Todos queremos tarjetas opacas
La idea de que Hacienda somos todos está siendo refutada ampliamente, incluso por personajes que ya creían tener su lugar en los manuales de historia, como Jordi Pujol. Eso permite insistir en que el primer problema de la democracia en España es la corrupción y no las primarias.
Cuando altos cargos bancarios –como ocurría en Caja Madrid– abusan obscenamente de sus tarjetas opacas algo huele a podrido. Claro que para un populismo como Podemos estas cosas son viento en las velas. Si pudiéramos, ¿quién no querría una tarjeta black o depositar presuntas herencias en banco andorranos?
Lo que estamos viendo es un cierto descrédito de la ley. Aceptemos que no toda la ciudadanía está obligada a cumplir con el bien común. En ese caso, lo único que queda para atajar la codicia y el desparpajo ilícitos es el acatamiento de la ley. Lo que la calle no puede entender es que haya una ley para unos y a los demás nos apliquen el reglamento.
Se calcula que el gasto total en tarjetas opacas por parte de directivos y alto cargos de Caja Madrid alcanzó –entre 2003 y 2012– la cantidad estratosférica de 15,5 millones de euros. Mientras tanto, llegaba la crisis de 2008, nos quedábamos sin ahorro, era muy difícil pagar las hipotecas y conservar el puesto de trabajo.
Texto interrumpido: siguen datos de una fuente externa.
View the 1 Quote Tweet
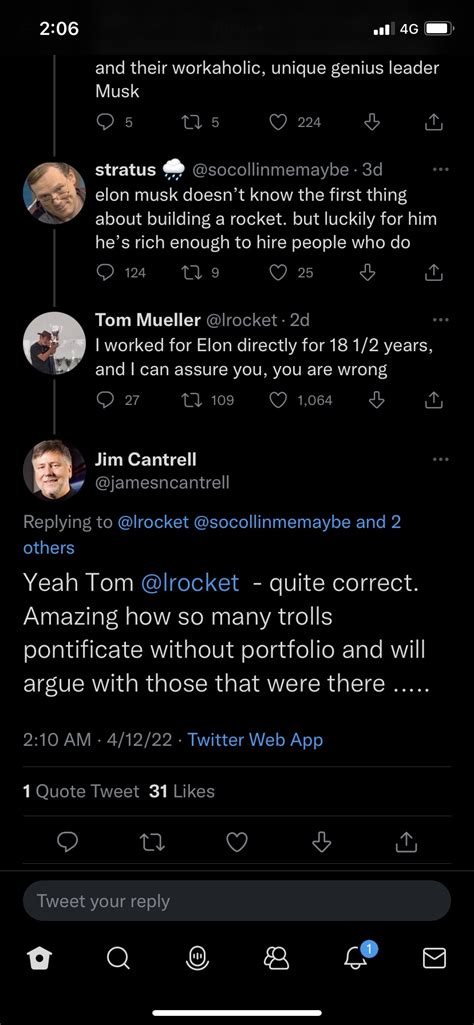This screenshot has width=474, height=1025. tap(81, 791)
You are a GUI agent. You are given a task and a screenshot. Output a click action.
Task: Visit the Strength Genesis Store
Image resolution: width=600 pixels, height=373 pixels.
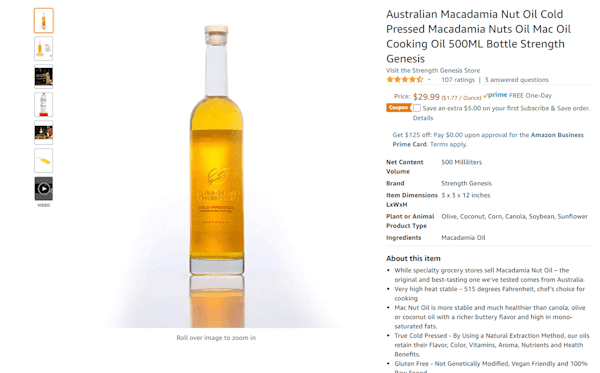point(433,70)
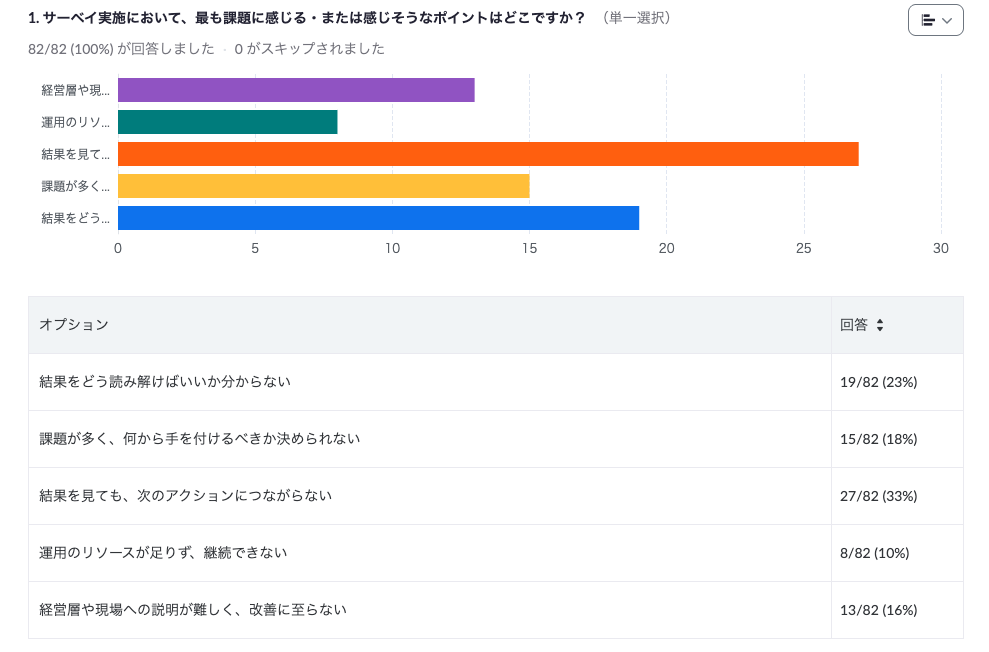Click the truncated axis label 運用のリソ...
This screenshot has width=989, height=652.
click(x=75, y=122)
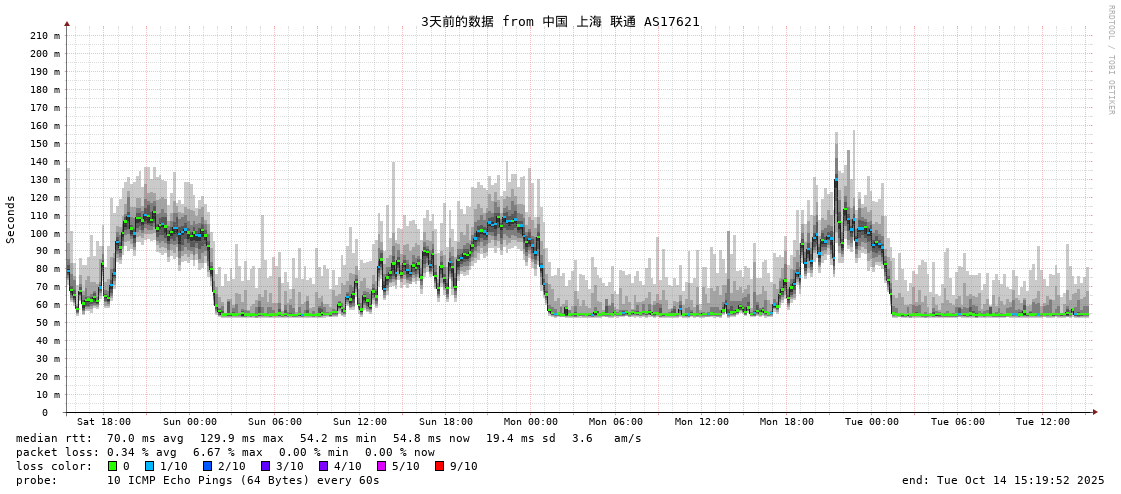Select the red 9/10 loss swatch
The height and width of the screenshot is (494, 1121).
pyautogui.click(x=439, y=466)
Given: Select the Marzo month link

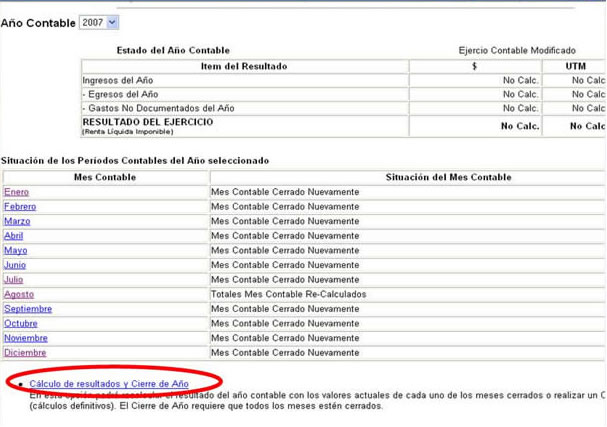Looking at the screenshot, I should point(17,221).
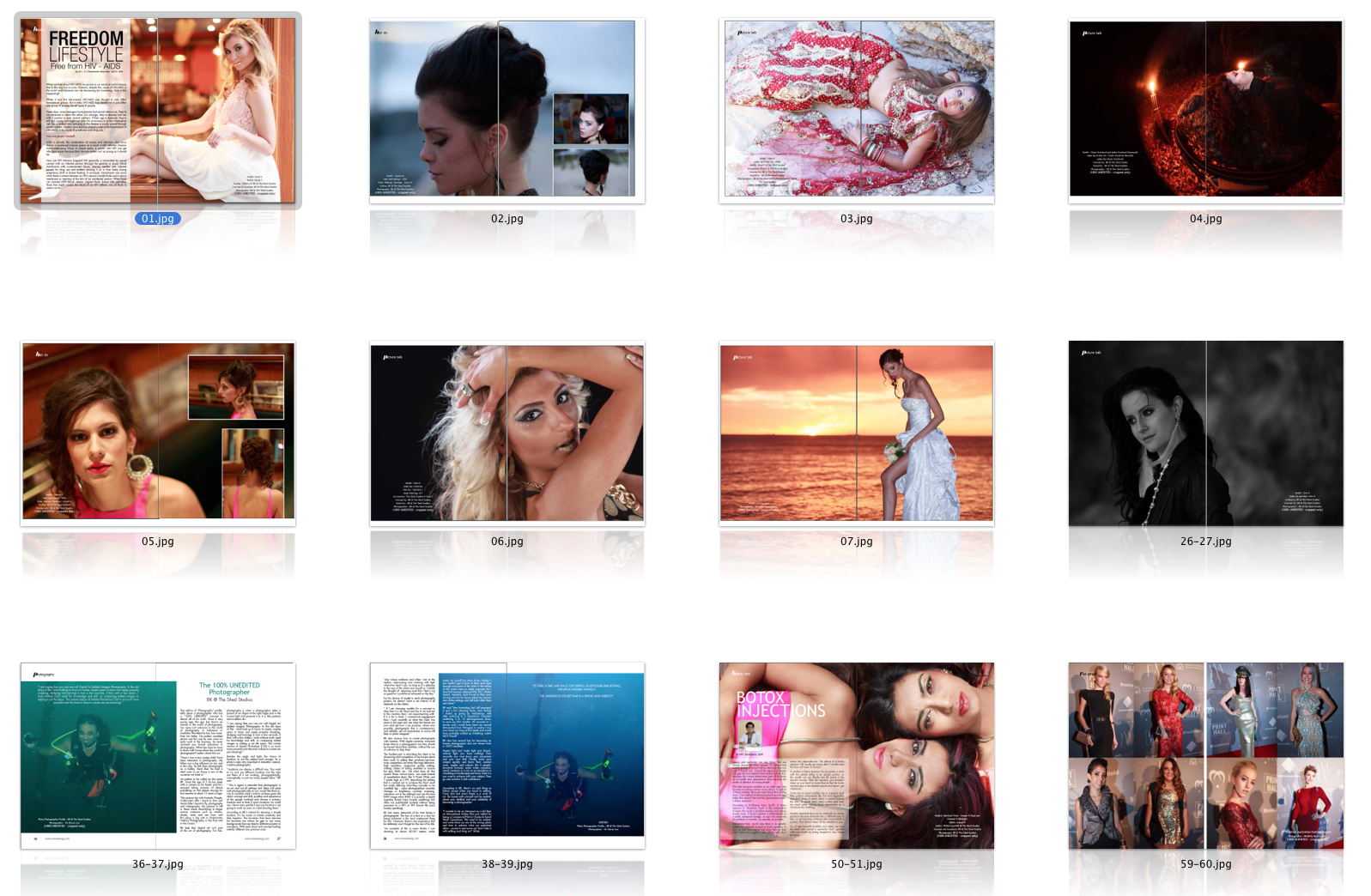Open the 59-60.jpg red carpet collage thumbnail
This screenshot has height=896, width=1371.
point(1205,755)
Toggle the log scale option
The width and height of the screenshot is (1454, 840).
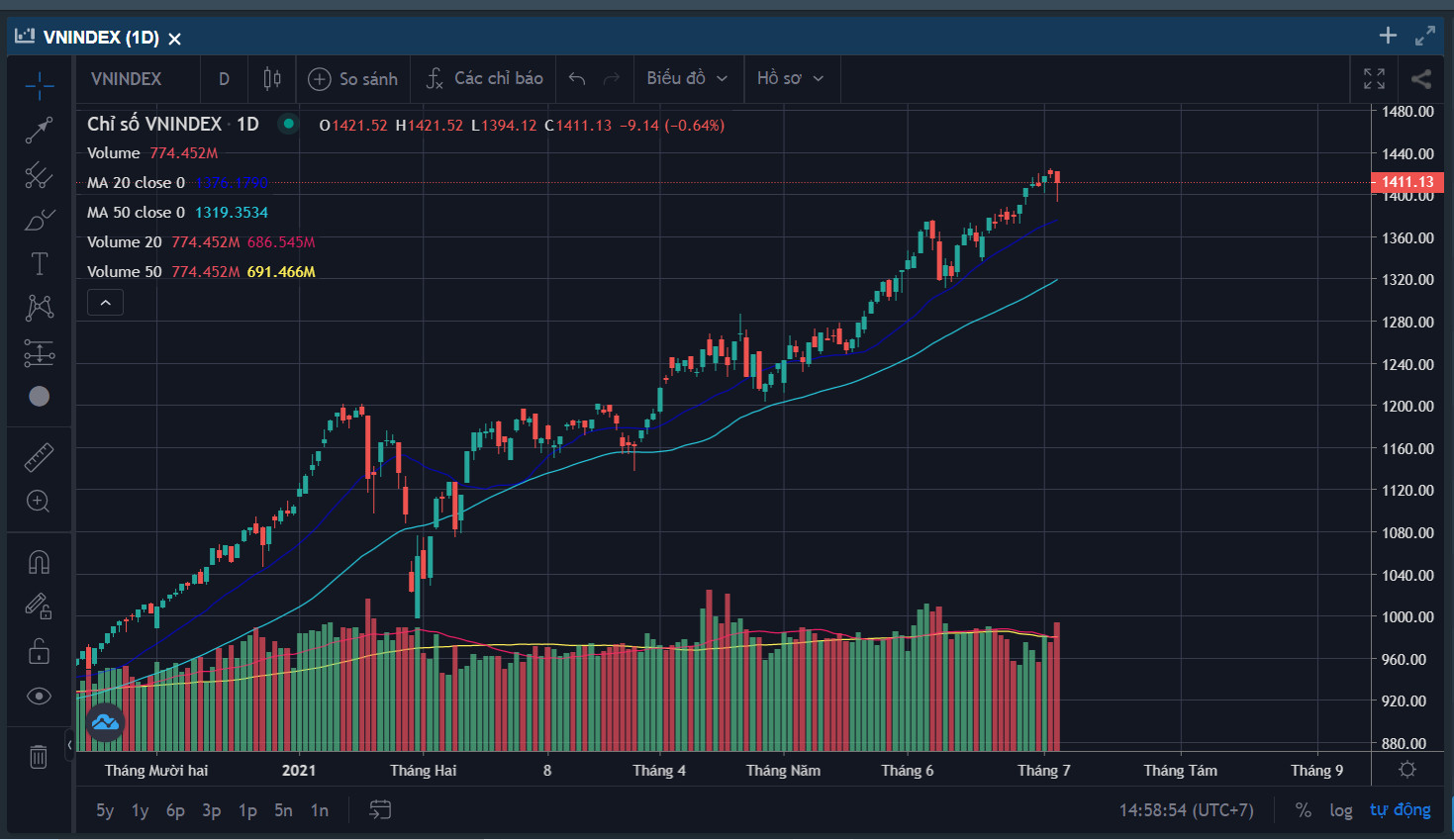[1340, 810]
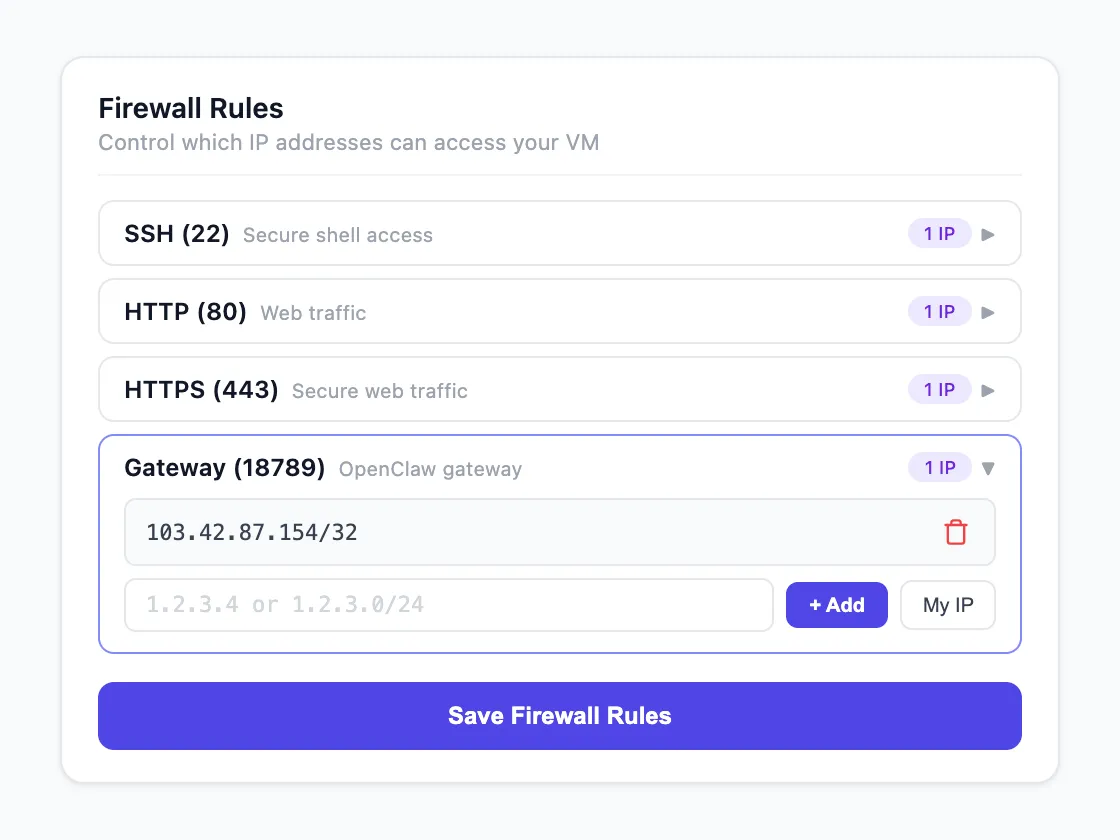Delete the 103.42.87.154/32 IP entry
The image size is (1120, 840).
[x=955, y=532]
¿Es eso un efecto sistémico? La buena voluntad lleva a pensar que no. Pero ahí estaba Gerardo Díaz Ferrán, entonces presidente de la CEOE y luego profusamente imputado? La pregunta es cómo pudo alguien como Díaz Ferrán llegar a donde llegó.
¿En qué se gastaban el dinero de las tarjetas opacas? A pesar de la opacidad algo siniestra, podemos imaginarlo, pero es que los altos cargos de Caja Madrid también se beneficiaban de préstamos y avales inasequibles para el común de los mortales.
La secuencia de un caso de corrupción, del ERE andaluz a Bárcenas, es de mucha más gravedad que el anquilosamiento de los partidos, pero al mismo tiempo es su efecto más pernicioso. Sube la preocupación social por la corrupción. Una fracción de élite económica y política sin sello de honestidad desmoraliza a una sociedad y la invita a la mímesis de la rapiña.
El sometimiento de la mayoría de cajas de ahorro al poder político –generalmente autonómico–, presenta ante la opinión pública la cara más funesta de la cuota de partido como forma de subsistencia, todo con cargo a la tarjeta opaca. Por lo visto, se beneficiaba lo peor de cada casa como políticos acomodaticios, empresarios turbios y sindicalistas aprovechados.
¿Qué objetivo podían tener las tarjetas sino agasajar a quienes, con su disfrute, luego aprobarían las decisiones más dudosas de esta o aquella entidad de ahorro? En los viejos manuales de ética pública a eso se le llamaba indignidad. Eso es: convertir el ahorro de todos en dinero opaco para el libertinaje de unos pocos. No hace falta analizar mucho para concluir que así es como se sostienen las mafias. Y nos creíamos que aquí la mafia era cosa de rusos.